Research has shown engagement with collections and exhibitions of community-based cultural institutions provides opportunities for preschool children, educators and their families to explore history through stories, music, sounds, games and hands-on experiences. The project team has built a partnership between the College of Education, the Tampa Bay History Center, the Florida Office of Early Learning and local early learning coalitions. This grant from the Library of Congress was initially awarded in Sept. 2021.
In the second year of funding, the project team has created a Tampa Bay ABCs that reflects community-based historical resources that are developmentally appropriate for preschool. In addition, preschool teachers will be provided professional development training to guide their use of project-based inquiry experiences that incorporate literature and hands-on experiences. Topics will include transportation, lighthouses and weather.

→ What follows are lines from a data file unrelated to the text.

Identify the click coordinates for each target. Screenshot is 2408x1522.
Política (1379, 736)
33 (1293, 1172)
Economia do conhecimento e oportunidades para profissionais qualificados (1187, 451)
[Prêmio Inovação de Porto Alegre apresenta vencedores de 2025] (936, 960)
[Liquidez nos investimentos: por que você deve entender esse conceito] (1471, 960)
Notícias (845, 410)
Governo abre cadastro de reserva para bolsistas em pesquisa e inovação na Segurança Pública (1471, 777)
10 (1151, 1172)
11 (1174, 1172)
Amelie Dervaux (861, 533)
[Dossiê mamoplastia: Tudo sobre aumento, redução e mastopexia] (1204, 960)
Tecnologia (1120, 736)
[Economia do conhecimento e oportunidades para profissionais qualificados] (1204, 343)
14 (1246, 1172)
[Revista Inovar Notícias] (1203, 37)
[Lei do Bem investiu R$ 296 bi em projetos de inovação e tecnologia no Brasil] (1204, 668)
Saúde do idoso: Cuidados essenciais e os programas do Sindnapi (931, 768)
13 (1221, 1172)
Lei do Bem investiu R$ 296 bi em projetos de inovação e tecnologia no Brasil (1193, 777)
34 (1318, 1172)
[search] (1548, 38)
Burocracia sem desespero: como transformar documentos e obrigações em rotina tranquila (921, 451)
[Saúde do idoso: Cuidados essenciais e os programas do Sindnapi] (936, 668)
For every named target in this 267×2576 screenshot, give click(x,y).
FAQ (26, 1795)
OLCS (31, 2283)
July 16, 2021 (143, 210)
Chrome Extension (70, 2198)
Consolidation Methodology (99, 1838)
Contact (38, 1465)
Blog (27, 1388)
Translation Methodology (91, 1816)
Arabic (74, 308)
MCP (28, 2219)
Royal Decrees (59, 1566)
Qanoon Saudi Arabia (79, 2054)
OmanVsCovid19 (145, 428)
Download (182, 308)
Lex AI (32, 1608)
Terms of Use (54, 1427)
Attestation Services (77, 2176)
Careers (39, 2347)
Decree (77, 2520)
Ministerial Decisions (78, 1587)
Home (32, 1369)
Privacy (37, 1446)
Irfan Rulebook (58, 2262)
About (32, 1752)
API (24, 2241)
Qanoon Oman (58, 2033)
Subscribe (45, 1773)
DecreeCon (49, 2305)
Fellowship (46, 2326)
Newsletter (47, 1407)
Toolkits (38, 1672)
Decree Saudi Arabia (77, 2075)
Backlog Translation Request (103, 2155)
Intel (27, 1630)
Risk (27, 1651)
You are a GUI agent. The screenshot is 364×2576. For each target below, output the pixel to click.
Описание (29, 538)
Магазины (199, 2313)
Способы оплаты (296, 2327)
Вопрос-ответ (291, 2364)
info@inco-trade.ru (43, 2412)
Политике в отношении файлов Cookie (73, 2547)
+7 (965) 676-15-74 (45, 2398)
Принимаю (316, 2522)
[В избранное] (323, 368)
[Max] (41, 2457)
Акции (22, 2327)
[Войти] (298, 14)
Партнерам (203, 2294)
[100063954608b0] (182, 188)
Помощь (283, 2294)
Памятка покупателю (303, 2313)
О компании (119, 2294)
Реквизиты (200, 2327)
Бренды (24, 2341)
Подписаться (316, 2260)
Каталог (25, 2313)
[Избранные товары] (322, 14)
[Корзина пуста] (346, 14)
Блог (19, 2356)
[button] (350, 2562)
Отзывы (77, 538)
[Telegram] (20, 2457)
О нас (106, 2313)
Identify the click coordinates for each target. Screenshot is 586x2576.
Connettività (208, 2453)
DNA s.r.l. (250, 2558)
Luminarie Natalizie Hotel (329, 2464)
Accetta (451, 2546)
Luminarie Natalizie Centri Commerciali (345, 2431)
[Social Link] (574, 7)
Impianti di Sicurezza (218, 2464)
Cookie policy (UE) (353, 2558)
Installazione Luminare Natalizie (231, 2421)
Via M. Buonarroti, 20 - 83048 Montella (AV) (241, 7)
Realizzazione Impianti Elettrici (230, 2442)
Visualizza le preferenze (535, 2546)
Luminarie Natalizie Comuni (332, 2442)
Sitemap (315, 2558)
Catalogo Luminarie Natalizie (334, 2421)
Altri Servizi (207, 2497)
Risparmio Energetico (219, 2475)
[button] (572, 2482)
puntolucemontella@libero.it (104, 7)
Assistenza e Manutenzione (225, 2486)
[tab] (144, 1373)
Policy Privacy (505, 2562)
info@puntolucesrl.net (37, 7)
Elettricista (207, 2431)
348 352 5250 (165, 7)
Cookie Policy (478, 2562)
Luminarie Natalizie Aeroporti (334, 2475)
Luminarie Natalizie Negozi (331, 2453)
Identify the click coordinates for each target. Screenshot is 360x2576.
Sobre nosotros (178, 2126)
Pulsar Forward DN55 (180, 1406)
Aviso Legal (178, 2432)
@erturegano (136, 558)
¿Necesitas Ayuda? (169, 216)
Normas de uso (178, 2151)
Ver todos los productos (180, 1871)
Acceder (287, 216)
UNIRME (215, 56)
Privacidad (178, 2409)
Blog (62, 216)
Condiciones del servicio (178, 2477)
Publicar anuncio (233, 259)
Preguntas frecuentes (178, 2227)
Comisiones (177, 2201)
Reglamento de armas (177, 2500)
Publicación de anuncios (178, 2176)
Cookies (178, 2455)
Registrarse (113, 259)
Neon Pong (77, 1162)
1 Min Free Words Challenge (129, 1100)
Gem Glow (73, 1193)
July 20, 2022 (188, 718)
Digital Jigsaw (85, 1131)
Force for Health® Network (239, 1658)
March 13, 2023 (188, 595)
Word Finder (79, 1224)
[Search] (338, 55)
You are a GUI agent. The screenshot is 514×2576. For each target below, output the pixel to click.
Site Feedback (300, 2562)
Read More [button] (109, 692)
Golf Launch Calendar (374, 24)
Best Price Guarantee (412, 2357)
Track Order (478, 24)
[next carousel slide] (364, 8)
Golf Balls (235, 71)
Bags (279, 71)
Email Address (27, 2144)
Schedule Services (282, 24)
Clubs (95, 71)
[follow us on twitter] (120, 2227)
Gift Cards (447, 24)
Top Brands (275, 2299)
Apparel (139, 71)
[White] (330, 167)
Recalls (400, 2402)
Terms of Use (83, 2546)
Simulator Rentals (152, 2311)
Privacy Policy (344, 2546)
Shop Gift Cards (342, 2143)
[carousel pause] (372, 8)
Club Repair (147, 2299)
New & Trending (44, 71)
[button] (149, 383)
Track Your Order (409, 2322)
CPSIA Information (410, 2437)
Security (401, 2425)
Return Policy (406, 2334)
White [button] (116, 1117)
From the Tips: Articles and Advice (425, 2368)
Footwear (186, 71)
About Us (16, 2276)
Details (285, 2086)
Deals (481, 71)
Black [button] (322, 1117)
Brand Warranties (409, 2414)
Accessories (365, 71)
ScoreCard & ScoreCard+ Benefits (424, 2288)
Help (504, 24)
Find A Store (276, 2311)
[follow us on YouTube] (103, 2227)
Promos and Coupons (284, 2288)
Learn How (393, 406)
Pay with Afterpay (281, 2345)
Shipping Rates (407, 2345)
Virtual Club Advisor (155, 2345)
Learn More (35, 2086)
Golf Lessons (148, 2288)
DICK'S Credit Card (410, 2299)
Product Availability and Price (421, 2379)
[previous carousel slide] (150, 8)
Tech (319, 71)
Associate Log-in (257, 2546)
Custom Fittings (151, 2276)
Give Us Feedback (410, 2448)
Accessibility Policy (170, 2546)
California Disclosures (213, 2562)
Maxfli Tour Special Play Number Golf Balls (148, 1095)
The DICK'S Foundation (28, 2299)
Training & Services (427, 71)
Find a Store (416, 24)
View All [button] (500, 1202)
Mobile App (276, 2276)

Dr. Ilene Berson shared, “By working with the community-based cultural institutions, preschool teachers are finding that historical learning can start early when the teaching methods are based on children’s participation, play and activity, and when the content is made relevant to the children.”
Dr. Michael Berson commented, “Photographs, artwork and other historical artifacts are powerful objects to stimulate interest and excitement in young children as they closely observe details, reflect on the creator’s intent and imagine life in another time and place.”
The Bersons analyze the documentation from teachers’ implementation of the materials into their instruction, revealing powerful and engaging connections. Over the next year, the project team will be designing curriculum activities and preparing to host another Learning Circle for VPK teachers in the spring of 2023.
About the Library of Congress
The Library of Congress is the world’s largest library, offering access to the creative record of the United States — and extensive materials from around the world — both on-site and online. It is the main research arm of the U.S. Congress and the home of the U.S. Copyright Office. Explore collections, reference services and other programs and plan a visit at loc.gov; access the official site for U.S. federal legislative information at congress.gov; and register creative works of authorship at copyright.gov.
About the Teaching with Primary Sources Partner Program
Since 2006, the Library has awarded Teaching with Primary Sources (TPS) grants to build a nationwide network of organizations that deliver educational programming and create teaching materials and tools based on the Library’s digitized primary sources and other online resources. Each year members of this network, called the TPS Consortium, support tens of thousands of learners to build knowledge, engagement and critical thinking skills with items from the Library’s collections.